Policy On Immigration

Sir, - Aine Ni Chonaill is at it again (April 12th)

Sir, - Aine Ni Chonaill is at it again (April 12th). Someone who is so clearly motivated by xenophobic sentiment would not normally be taken seriously. These are not normal times and the rise in racist sentiment in Ireland, accompanied by an unfortunate vacuum in Government policy, suggest to me that propaganda and half-truth need to be nailed whenever and wherever they are uttered.

Ms Ni Chonaill claims that Irish people applying for US visas in the 1980s "asked permission to immigrate" and that this therefore distinguishes them from those who purportedly use the asylum process here to circumvent immigration law. She is simply wrong. Irish "illegals" in the US in the 1980s were just that - illegal. Not only were they in contravention of American law, they were the very type of migrant - "economic" migrants - which it has become fashionable here to distinguish from "genuine" migrants fleeing famine, war or persecution. Some undoubtedly left by choice, but others felt rejected by a country and society that could not offer them work and a future. Irrespective of their motives and of their illegal status, the Irish Government actively lobbied the US Government on their behalf.

Migration arises primarily from intolerable inequities, economic or otherwise, in global society. What was sauce for the Irish wild geese in the 1980s is surely sauce for the immigrant and refugee ganders here today. It was famously said at the time that "after all, we can't all live on a small island". One can, paraphrasing Donne, turn this phrase on its head, in saying that it is simply not possible, or desirable, for this small island to put up walls against the rest of the world, stopping people at our frontiers.

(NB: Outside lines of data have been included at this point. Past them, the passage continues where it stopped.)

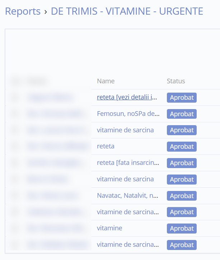Open the 'reteta [fata insarcin' entry

click(127, 163)
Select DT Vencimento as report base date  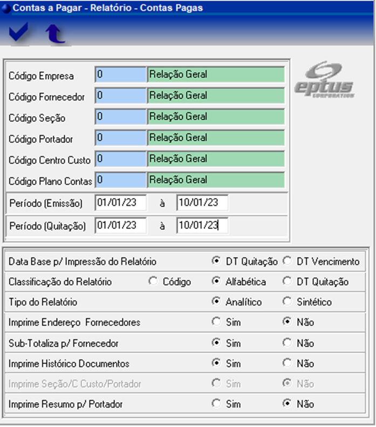pyautogui.click(x=286, y=261)
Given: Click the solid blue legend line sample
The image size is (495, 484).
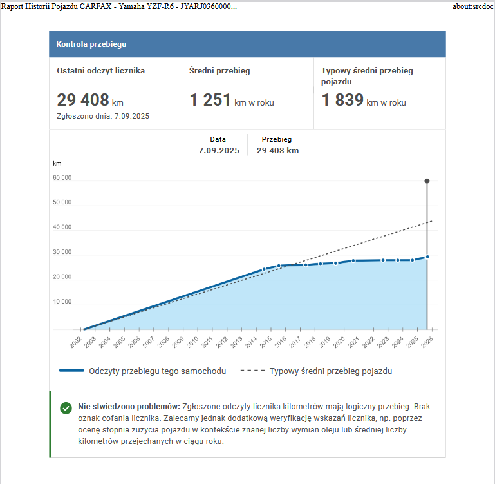Looking at the screenshot, I should (x=71, y=371).
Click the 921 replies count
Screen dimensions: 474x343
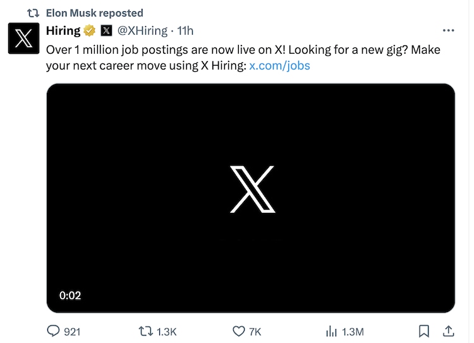point(72,331)
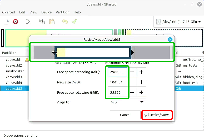
Task: Click the undo last operation icon
Action: 65,22
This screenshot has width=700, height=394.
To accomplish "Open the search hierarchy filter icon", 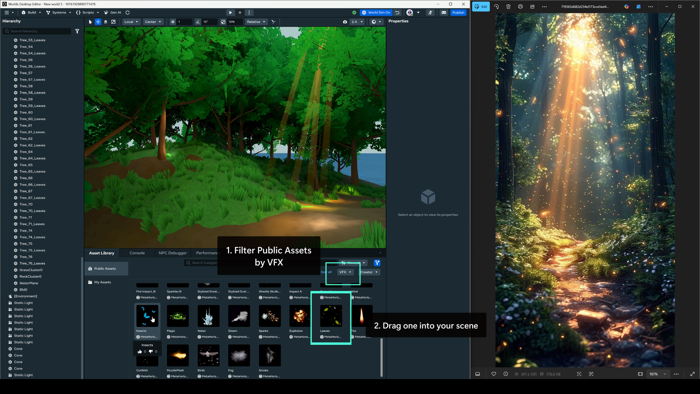I will tap(77, 31).
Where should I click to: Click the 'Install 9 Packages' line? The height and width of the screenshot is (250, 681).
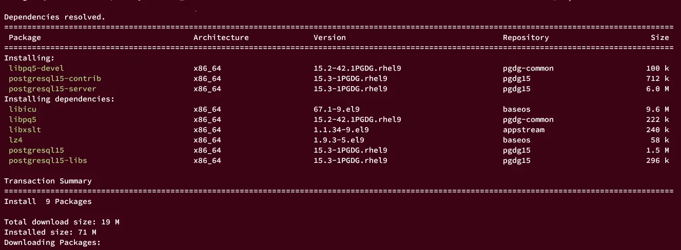(x=48, y=201)
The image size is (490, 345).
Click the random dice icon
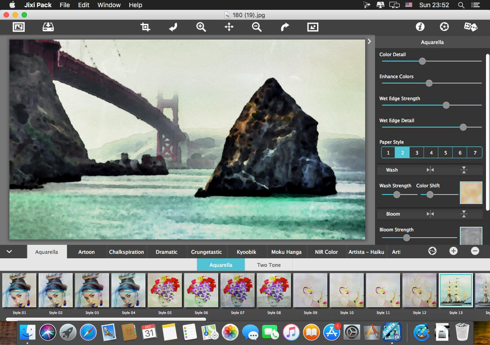click(470, 27)
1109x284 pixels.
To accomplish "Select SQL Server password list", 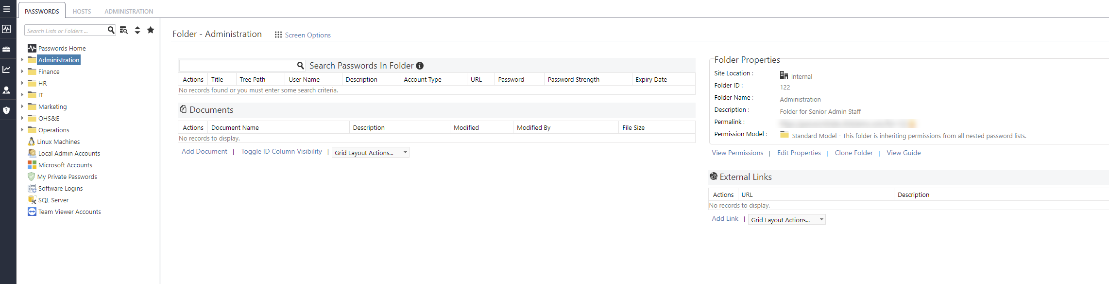I will (53, 200).
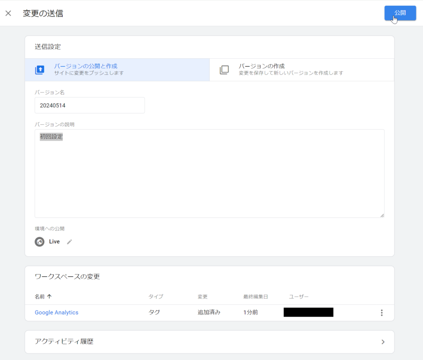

Contrary to what Ms Ni Chonaill claims, other European countries, while they are clearly concerned to try to deal with immigration in an orderly way, have already made a commitment to accepting refugees and immigrants on a scale which is exponentially greater than that which we have been willing to entertain.

We should not just accept immigrants because we are wealthy and owe a duty of care to those less well off, although we do. We should accept them because we need them and because a multicultural Ireland will be a more vibrant and interesting place in which we have far more to gain than lose. There is no reason, however, why it should be a chaotic process in which a policy vacuum simply pits the disadvantaged outsider against the disadvantaged insider. There is much to learn from other countries and a failure of imagination and politics on this scale would be inexcusable.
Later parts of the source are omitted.